> **SEITENTEXT**

====================

Internationales

alt15.07.2010:  Vor etwas mehr als einem Jahr führten die iranischen Präsidentschaftswahlen am 12. Juni zu einer breiten Protestbewegung großer Teile der Bevölkerung, besonders in den großen Städten und in der Hauptstadt des Landes.  Damals erklärte die kommunistische 'Tudeh-Partei des Irans' (TPI) ihre "ganze Unterstützung des Kampfes des iranischen Volkes gegen das diktatorische Regime" und bekräftigte gleichzeitig, ihre "feste Ablehnung jeder ausländischen Einmischung in die inneren Angelegenheiten des Irans." Dass diese strategische Linie weiterhin höchste Bedeutung hat, zeigen jüngste Ereignisse.

====================

Extrahierte Dateneinträge
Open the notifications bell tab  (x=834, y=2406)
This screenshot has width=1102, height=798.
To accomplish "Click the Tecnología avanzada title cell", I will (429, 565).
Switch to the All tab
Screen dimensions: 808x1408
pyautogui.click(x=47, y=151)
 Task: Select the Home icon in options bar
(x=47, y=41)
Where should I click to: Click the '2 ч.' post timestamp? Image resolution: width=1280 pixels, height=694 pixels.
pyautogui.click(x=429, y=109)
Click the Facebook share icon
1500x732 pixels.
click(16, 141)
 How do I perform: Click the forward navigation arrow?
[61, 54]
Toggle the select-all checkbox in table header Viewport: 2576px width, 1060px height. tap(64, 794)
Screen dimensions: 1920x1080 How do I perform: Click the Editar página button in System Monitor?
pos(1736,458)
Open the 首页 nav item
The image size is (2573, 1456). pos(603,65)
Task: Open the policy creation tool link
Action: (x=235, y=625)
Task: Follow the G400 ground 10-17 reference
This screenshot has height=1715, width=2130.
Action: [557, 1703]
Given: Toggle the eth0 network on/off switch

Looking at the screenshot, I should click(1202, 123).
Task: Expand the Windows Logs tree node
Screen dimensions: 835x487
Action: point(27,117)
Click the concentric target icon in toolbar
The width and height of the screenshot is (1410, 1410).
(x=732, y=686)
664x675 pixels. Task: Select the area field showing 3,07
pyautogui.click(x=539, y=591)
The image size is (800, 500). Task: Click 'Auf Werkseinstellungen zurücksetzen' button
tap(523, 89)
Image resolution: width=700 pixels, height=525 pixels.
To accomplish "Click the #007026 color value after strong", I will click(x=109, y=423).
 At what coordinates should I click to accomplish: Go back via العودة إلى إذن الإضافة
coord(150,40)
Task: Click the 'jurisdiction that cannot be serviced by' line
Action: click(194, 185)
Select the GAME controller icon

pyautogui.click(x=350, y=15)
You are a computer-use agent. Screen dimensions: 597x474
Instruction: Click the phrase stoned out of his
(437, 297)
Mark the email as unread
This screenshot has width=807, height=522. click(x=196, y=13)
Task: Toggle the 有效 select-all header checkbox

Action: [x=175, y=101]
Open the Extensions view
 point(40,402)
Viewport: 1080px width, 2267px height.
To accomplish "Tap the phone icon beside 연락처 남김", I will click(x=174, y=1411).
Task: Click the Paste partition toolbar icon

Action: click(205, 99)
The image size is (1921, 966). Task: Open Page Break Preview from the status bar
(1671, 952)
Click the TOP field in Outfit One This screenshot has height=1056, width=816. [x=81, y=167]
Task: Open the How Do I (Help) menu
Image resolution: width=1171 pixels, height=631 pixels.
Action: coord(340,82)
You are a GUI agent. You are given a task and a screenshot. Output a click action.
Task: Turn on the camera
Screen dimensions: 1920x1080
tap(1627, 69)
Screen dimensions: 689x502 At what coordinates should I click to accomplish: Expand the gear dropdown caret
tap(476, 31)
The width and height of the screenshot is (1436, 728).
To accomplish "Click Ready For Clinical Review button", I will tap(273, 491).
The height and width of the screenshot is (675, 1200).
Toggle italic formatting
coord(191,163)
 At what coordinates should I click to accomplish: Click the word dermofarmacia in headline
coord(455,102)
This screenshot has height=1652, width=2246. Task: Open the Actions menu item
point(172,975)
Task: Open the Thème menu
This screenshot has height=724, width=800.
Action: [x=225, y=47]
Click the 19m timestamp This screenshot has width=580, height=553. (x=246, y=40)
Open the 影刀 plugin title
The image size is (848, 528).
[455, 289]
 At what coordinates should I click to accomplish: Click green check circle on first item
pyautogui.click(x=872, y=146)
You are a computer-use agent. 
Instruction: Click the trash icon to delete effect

====================

> **DIE AUFGABE**
Übertrage aus dem Seitentext alles von „Internationales“ bis hinunter zu „zeigen jüngste Ereignisse.“ wortgetreu.

> **ENDGÜLTIGE ANTWORT**
Internationales

alt15.07.2010:  Vor etwas mehr als einem Jahr führten die iranischen Präsidentschaftswahlen am 12. Juni zu einer breiten Protestbewegung großer Teile der Bevölkerung, besonders in den großen Städten und in der Hauptstadt des Landes.  Damals erklärte die kommunistische 'Tudeh-Partei des Irans' (TPI) ihre "ganze Unterstützung des Kampfes des iranischen Volkes gegen das diktatorische Regime" und bekräftigte gleichzeitig, ihre "feste Ablehnung jeder ausländischen Einmischung in die inneren Angelegenheiten des Irans." Dass diese strategische Linie weiterhin höchste Bedeutung hat, zeigen jüngste Ereignisse.